Psst: we are hiring remote frontend developers and backend developers.

Illustration of a person holding a laptop and a person holding a picture of cat

Remember the unicorn designer? The designer that also knows how to build that markup with HTML and CSS - or even in React. Well, the times have changed. Google launched the core web vitals for measuring site speed and the bar is raised. It is now significantly harder to get a 90+ score in PageSpeed Insights for mobile than just a few weeks ago. Site speed affects Adwords pricing as well as SEO ranking. As a result the designers of today have to take into account site speed as part of the design process.

Visual designing for site speed

The minimum threshold for a design today should be 90 points in PageSpeed Insights, for mobile. Anything below and you get a penalty from Google in SEO ranking and even have to pay more if you use Awords. Of course the good old conversion once customers find your site is also impacted by site speed.

The core web vitals is a really good thing for internet users as it does a good job of measuring the perceived performance. The time it takes to render the main content and how long you have to wait until you can provide input to the UI. In addition it measures the stability of the page, if it shakes and rattles you get a lower score. You basically want to see a full page and be able to click that buy button - without the button being moved around due to loading and rendering. Just a great user experience.

Designers that are on top of their game today have to consider new dimensions like:

  • UI design - you know a compelling user experience
  • Implementation - how does this implement in HTML, CSS, React etc.
  • Site speed - how the design performs in terms of performance
Page speed UI design

Performance budgeting for designers

Site speed is an important part of a customer experience. Amongst others Akamai found that a 100ms slowdown in site speed reduced ecommerce conversion by 7%. Performance is really one of the key drivers when designing a UI or a customer journey.

Phew, so designers have to think about site speed?

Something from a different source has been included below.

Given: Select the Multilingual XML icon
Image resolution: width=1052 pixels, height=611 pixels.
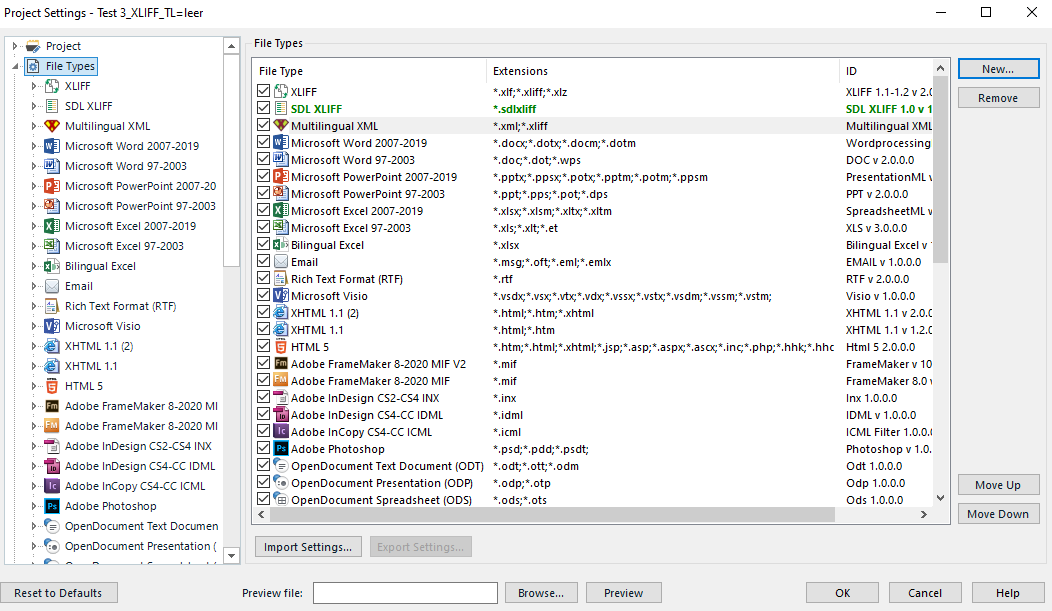Looking at the screenshot, I should coord(52,125).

Is that not an engineering problem? Well, some designs are hard, really hard to make fast. Some are impossible. Things like huge images, complex animations, page

Designers need to understand the dimensions of performance budgets. Here’s what to consider when looking at the whole page, and (roughly) what you can expect to get in penalty.

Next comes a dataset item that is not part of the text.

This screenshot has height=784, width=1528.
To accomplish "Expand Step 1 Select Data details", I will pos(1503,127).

  • Use a custom font: 5 points in penalty. It is very common with a custom font, but try to restrict to only one.
  • The HTML+CSS payload is big, 1-5 points in penalty. Aim to keep the total payload below 1,600 KiB.

Now, consider the above-the-fold content, since the rest of the page should be lazy loaded/initiated by a skilled frontend developer.

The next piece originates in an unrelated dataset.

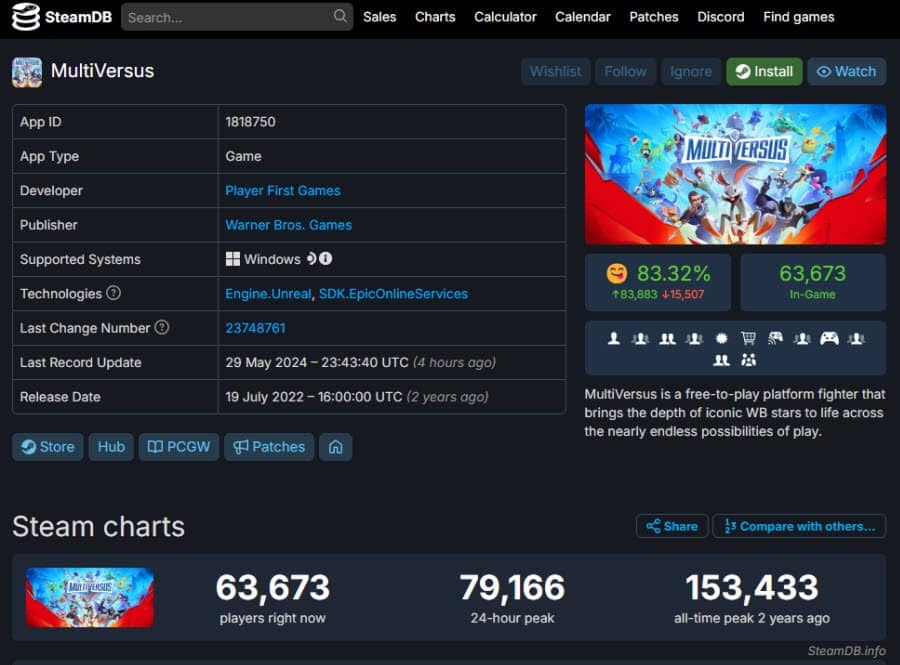
Task: Click the game controller category icon
Action: (829, 339)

  • Show a big image: 5 points in penalty. It might be more and might be less depending on the image and the way it is served.
  • Show animated content: 5-10 points in penalty. Videos are very expensive. Animated gif’s too.
  • Show a chart: 5 points in penalty. Anything that requires a lot of client-side computation will affect the score for mobile.
  • Show a third-party component: 0-20 points in penalty. You do not want an external service in the above-the-fold area.

You should design, test and iterate to make sure that your design delivers a great site speed. Designers that master design, implementation, performance understanding and testing are the new unicorn designers.